Yao hopes that viewers "will watch it and understand how critical it is that we put an end to the ivory trade. We all share this planet with each other and with these majestic animals. We all have a responsibility to do something to save Africa's elephants and rhinos. I hope I can use my celebrity to convince more people in China and the United States to be ivory-free so the market and the demand for ivory and rhino horn disappear. We all have to do our part, and I'm trying to do mine. These are not only amazing creatures; they also are an important part of Africa's ecosystem. It's tragic that these animals are among the last of their kind and are being killed for no good reason.

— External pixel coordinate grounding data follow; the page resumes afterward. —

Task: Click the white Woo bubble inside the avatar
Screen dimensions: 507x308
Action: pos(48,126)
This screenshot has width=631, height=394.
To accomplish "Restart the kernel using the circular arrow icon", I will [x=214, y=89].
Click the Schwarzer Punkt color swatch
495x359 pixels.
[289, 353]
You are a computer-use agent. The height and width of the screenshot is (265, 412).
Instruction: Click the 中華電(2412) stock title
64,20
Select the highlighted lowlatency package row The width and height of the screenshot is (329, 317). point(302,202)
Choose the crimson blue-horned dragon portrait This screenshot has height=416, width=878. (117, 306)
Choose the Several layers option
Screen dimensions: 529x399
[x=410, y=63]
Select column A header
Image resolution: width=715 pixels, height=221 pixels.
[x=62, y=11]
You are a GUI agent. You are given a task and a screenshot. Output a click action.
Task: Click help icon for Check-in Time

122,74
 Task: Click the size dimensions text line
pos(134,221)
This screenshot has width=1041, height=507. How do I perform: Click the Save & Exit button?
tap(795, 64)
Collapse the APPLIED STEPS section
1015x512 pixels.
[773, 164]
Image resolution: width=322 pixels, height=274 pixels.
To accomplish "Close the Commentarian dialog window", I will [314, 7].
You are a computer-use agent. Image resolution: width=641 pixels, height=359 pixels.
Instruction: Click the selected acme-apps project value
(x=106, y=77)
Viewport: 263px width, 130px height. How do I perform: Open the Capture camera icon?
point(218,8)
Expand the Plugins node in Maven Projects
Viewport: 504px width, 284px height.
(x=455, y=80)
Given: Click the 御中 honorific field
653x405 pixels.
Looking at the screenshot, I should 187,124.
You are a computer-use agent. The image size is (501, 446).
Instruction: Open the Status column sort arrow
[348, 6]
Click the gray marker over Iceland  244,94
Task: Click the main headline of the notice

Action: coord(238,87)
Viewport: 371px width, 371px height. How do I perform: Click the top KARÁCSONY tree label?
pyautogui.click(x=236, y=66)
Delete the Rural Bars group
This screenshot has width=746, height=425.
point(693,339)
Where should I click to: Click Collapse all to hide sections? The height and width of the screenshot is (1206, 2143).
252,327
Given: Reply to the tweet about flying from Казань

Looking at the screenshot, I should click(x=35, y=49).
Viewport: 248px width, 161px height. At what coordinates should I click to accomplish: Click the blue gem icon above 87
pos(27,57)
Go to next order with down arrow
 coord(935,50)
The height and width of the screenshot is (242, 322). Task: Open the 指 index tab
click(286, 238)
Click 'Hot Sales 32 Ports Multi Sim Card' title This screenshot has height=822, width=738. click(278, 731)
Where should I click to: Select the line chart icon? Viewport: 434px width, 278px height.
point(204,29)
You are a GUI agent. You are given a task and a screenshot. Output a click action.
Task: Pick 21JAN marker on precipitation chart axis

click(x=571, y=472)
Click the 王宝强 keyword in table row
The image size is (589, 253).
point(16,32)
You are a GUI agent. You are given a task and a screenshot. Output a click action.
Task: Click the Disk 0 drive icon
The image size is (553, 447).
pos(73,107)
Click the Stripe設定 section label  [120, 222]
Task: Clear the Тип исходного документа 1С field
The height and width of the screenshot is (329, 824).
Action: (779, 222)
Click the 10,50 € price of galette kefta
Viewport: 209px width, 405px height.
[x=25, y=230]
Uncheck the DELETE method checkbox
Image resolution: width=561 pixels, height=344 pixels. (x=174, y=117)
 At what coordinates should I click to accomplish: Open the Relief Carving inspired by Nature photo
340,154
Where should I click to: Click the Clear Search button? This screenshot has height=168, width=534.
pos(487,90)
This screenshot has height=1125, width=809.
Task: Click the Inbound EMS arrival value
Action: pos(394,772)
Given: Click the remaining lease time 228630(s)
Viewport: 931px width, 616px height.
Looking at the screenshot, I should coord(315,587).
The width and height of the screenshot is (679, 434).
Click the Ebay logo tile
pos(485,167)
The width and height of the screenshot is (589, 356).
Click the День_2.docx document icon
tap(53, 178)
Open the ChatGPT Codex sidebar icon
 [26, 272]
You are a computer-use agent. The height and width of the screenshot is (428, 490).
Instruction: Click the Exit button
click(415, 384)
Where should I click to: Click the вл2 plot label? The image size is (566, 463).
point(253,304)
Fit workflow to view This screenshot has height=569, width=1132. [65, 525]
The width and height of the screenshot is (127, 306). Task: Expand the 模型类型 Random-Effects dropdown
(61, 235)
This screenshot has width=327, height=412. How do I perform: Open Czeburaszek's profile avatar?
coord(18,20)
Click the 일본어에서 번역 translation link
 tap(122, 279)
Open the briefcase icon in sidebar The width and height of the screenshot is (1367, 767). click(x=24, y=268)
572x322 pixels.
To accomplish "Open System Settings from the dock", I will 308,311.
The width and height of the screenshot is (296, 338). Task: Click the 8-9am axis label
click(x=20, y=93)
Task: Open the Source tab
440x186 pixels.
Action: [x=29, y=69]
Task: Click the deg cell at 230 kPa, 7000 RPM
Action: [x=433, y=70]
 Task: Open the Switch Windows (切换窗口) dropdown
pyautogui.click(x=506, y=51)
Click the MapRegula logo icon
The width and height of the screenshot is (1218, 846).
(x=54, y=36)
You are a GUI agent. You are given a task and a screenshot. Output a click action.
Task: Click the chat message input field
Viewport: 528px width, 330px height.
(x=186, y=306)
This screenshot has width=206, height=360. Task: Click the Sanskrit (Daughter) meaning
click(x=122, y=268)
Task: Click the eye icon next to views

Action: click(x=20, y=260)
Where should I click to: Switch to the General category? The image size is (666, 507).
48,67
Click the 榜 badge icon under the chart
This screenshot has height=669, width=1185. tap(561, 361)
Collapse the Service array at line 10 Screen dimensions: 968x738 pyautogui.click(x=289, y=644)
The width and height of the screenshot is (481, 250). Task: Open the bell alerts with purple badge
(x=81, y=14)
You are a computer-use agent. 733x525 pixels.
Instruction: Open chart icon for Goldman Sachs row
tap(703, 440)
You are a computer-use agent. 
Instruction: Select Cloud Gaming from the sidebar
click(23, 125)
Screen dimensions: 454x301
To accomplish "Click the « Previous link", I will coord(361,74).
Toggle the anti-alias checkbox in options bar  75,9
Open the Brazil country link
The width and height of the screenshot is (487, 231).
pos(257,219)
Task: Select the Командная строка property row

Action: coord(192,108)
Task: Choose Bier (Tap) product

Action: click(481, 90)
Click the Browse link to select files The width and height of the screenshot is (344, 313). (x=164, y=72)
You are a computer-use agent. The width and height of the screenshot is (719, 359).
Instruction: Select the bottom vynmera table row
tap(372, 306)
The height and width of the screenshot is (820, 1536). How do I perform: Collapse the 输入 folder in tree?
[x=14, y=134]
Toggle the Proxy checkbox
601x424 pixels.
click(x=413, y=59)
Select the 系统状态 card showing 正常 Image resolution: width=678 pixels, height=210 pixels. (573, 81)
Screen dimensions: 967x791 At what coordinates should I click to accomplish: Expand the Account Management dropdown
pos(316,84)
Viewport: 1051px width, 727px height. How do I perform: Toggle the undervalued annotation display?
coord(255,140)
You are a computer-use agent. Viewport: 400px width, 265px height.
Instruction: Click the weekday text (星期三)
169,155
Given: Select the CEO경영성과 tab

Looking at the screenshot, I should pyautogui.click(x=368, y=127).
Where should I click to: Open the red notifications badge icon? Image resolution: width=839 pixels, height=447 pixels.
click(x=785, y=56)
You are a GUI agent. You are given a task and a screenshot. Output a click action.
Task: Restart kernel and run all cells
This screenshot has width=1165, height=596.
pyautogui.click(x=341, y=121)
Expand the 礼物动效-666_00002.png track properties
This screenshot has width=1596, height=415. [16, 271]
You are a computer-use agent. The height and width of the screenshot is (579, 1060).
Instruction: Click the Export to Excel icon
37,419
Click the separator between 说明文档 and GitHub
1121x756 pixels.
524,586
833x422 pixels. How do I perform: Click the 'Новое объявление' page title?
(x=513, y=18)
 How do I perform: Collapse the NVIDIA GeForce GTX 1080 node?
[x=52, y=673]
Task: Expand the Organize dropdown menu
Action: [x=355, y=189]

"People don't need ivory. It's a luxury item, one that is shameful to own once you know an elephant died for it. Same with rhino horn: people take it as medicine, but it’s as medically beneficial as chewing on your fingernails," Yao points out. "It's a global problem, but we can all be part of the solution by not buying it, and telling others not to buy it either. Go to Ivory Free and take the pledge to never buy or own ivory. Because when the buying stops, the killing can too."